Hz. İsa'nın Allah Katına yükselişini konu alan aşağıdaki metin bölümünden şu cümleyi İngilizceye çevirin: "Bu bölümde Hz. İsa (as)'ın ve diğer peygamberlerin ölümlerini ifade eden kelimelerin Arapça karşılıklarını ve Kuran ayetlerinde ne şekilde kullanıldıklarını inceleyeceğiz."

→ **Metin bölümü**
■ ■ ■ ■
Kuran'da Hz. İsa (as)'ın Allah Katına Yükselişi

Peygamberlerin ölümlerinin aktarıldığı kıssalarda geçen kelimelerle, Hz. İsa (as)'ın Allah Katına alınışının anlatıldığı ayetlerin incelenmesi, Hz. İsa (as)'ın durumuyla ilgili önemli bir gerçeği ortaya çıkarmaktadır: Hz. İsa (as) diğer peygamberler gibi vefat etmemiş ya da inkar edenler tarafından öldürülmemiş, Rabbimiz onu Kendi Katına yükseltmiştir. Bu bölümde Hz. İsa (as)'ın ve diğer peygamberlerin ölümlerini ifade eden kelimelerin Arapça karşılıklarını ve Kuran ayetlerinde ne şekilde kullanıldıklarını inceleyeceğiz.
■ ■ ■ ■
→ **Veri listesi**
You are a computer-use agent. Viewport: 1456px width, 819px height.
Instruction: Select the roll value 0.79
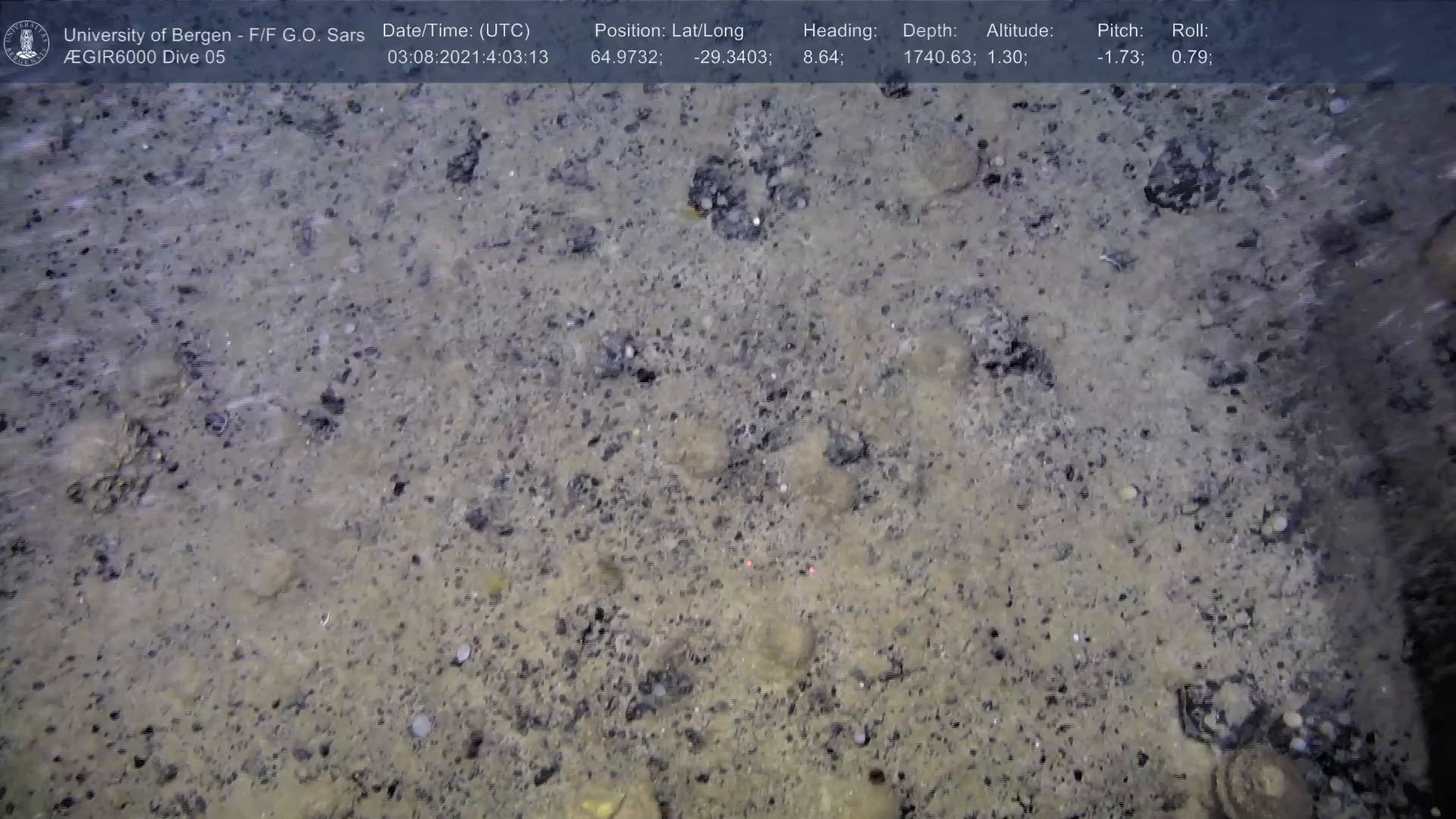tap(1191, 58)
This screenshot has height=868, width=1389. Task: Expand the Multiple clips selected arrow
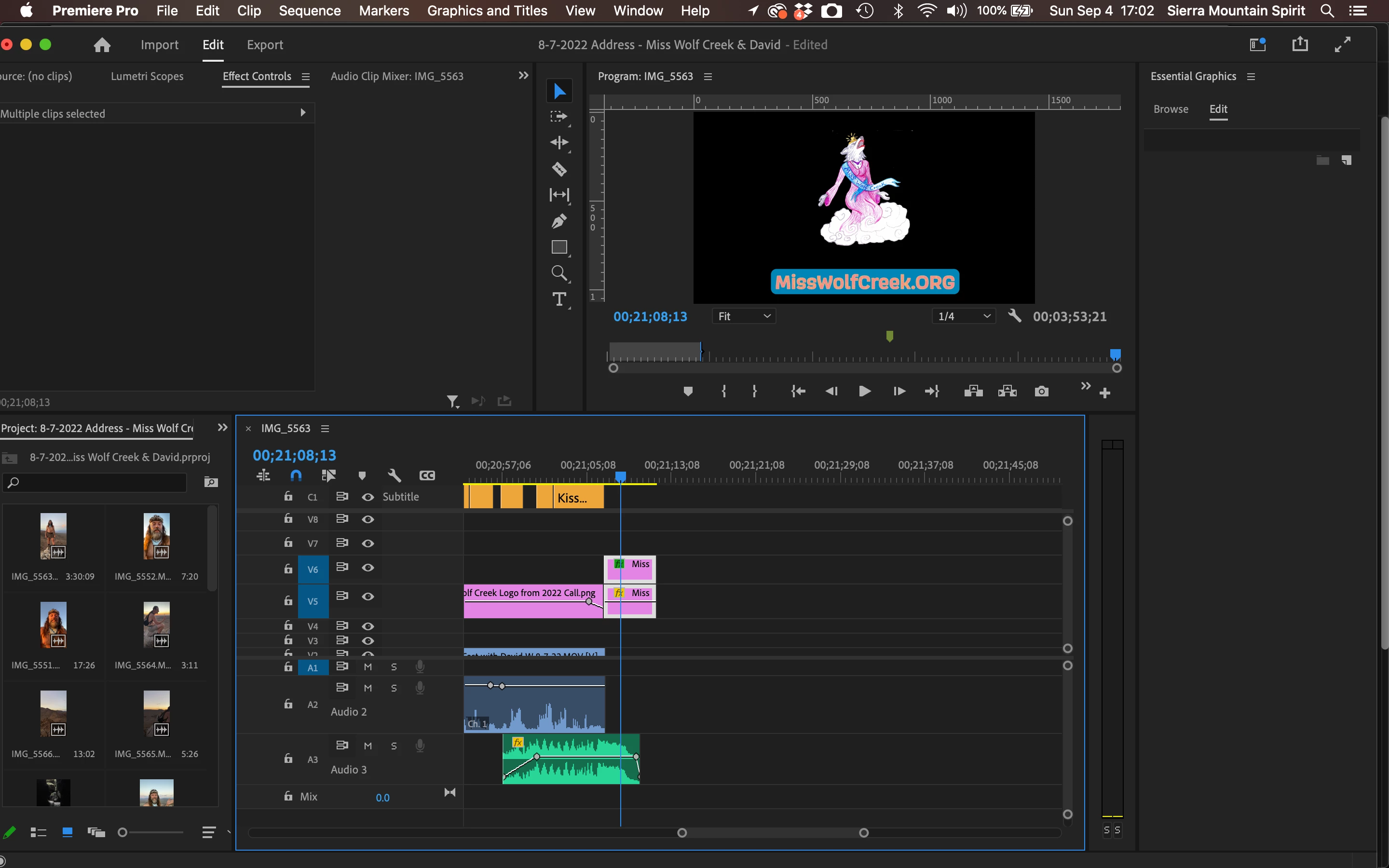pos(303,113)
■ ■ ■ ■
→ **Görev yanıtı**
In this section, we will examine the Arabic equivalents of the words that express the deaths of Jesus (peace be upon him) and the other prophets, and how they are used in the verses of the Quran.